Our knee jerk reaction is, of course, that there must be something else to offer: to add another drop, to try one more injection, one more procedure, one more surgery. While we have been able to transplant corneas for over a century now, we cannot yet successfully transplant retinas or optic nerves, let alone whole eyes. So there are limits to our current technology, and when we do have to say to that patient, “I am sorry, there is nothing more to offer,” then what happens? Where does that conversation go? 

That patient is usually already infirm, perhaps with degenerative joint disease or rheumatoid arthritis, or suffering from the relentless consequences of bad choices over a lifetime, such as smoking and poor dietary habits, which have led to pulmonary disease and the metabolic syndrome of atherosclerotic cardiovascular disease, diabetes, and hypertension.

=== ASSIGNMENT A ===
In the passage on the limits of eye care, what have doctors been able to transplant for over a century?
=== ASSIGNMENT B ===
Carry on the passage about the limits of eye care, beginning right after its last sentence.

=== AVAILABLE DATA ===
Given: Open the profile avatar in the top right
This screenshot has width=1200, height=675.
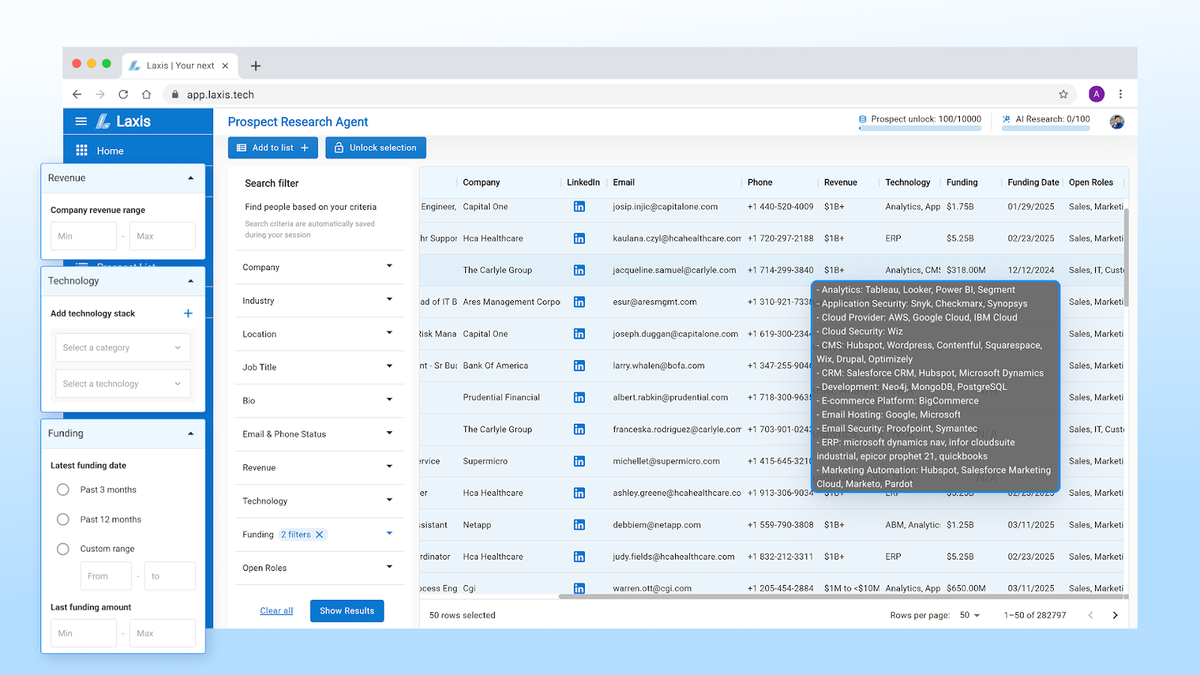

...

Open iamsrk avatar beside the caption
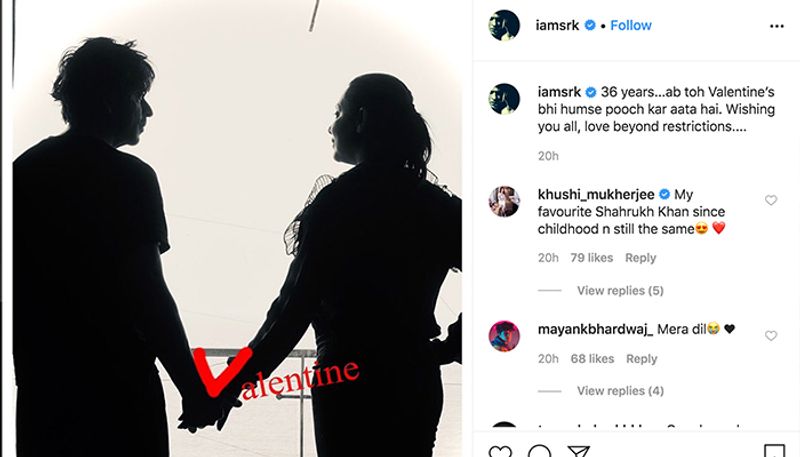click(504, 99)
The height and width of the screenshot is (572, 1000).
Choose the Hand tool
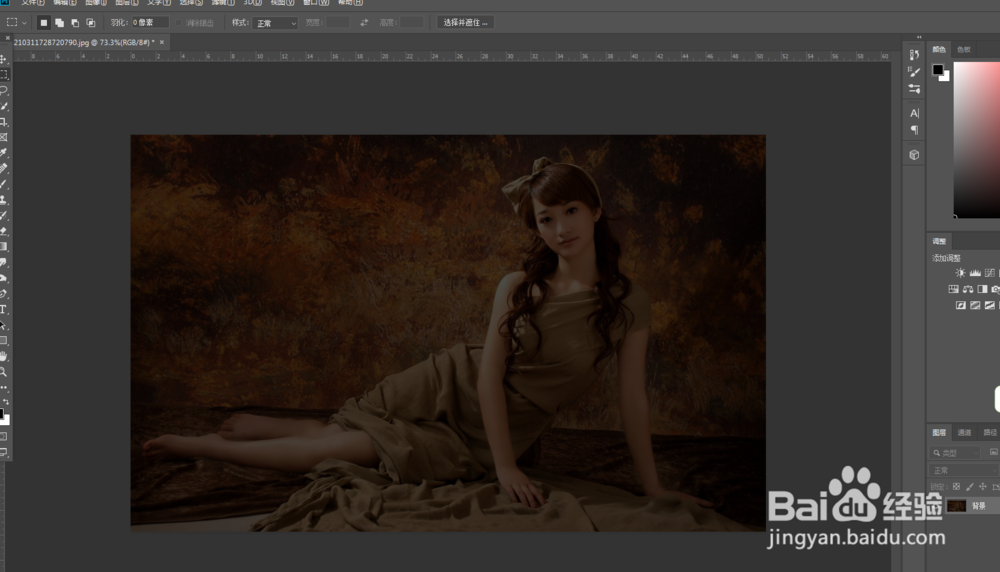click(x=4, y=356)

---

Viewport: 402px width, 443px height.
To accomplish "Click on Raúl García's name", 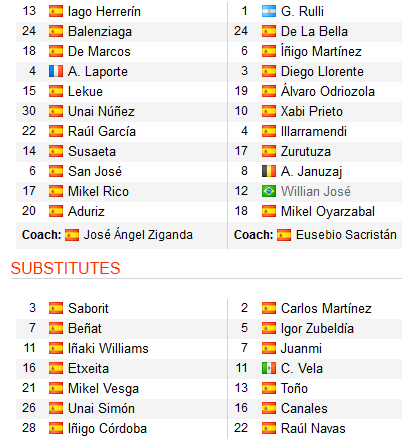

=== OUTPUT A ===
Corneas.

=== OUTPUT B ===
Yes, the patient is certainly alive, but what will the quality of that already difficult life become now, as they progressively lose vision? How will that patient now imagine their grandchildren, whose faces they have blissfully enjoyed seeing, often too infrequently? How will they drive their car, watch their favorite television shows, do their puzzles and sudokus, read their books and e-mails, or call their friends, all those comforting activities that stem the tide of the loneliness, and now the darkness too, that inexorably envelops them? For a few patients, as I have poignantly witnessed over the decades, end-of-sight becomes a life no longer worth living. One such narrative documents the arc and trajectory of one person's vision, and at once is a constant reminder to me of why I became  a physician and surgeon in the first place:

In 1995, I had the privilege of assuming the eye care of a prominent modern artist, a brilliant and inquisitive man, vibrant and trim and athletic even in his late 70s. His artistic style could be described as a wonderful amalgamation of the freedom  and gesture of the abstract expressionism of Pollack with the monumentality of the cubism of Cezanne and Picasso.

He had been diagnosed with cataracts, and was despondent because the cataracts had made it increasingly difficult for him to actualize his artistic vision and creations. I performed cataract surgery in both eyes, a few months apart,  and he and his art seemed to flourish afterward; indeed his palette regained the blues and purples and an overall vibrancy that the cataracts had stolen.  I remember giving a lecture on art and visual perception about a year after his cataract surgery, and he graciously came to that talk to explain to the audience the changes in his visual perception and his art before and after the eye surgery.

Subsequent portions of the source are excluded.